Due to the effect of a spatial context or temporal context, the perceived orientation of a test line or grating pattern can appear tilted away from its physical orientation. The tilt illusion (TI) is the phenomenon that the perceived orientation of a test line or grating is altered by the presence of surrounding lines or grating with a different orientation (spatial context; see Fig.1). And the tilt aftereffect (TAE) is the phenomenon that the perceived orientation is changed after prolonged inspection of another oriented line or grating (temporal context; see Fig.2).

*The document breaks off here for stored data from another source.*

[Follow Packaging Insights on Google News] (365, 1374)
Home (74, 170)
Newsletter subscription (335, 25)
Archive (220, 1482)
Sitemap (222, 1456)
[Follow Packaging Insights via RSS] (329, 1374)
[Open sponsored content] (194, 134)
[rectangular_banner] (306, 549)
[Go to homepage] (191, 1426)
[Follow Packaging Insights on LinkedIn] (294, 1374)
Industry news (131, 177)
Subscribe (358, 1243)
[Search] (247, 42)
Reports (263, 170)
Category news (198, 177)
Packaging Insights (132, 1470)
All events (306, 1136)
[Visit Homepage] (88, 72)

It has been reported that the magnitude and the direction of the perceived orientation shift depends on the relative orientation between test and contextual stimuli (see Fig.3). Psychophysics experiments have shown that relative orientations between 0 deg and about 50 deg produce repulsion effects (the test line or grating tends to rotate away from the contextual stimulus), which is known as the direct form of the tilt effect; but larger relative orientations up to 90 deg produce attraction effects (the test line or grating tends to rotate towards the contextual stimulus), which is known as the indirect form of the tilt effect.
It has been observed repeatedly that indirect effects are smaller than direct effects. The repulsion peak is about 3 degrees usually when the relative orientation between the test and contextual stimuli is around 20 degrees; and the attraction peak is usually maximally 0.5 degrees when the relative orientation is around 70 degrees (see Fig.3).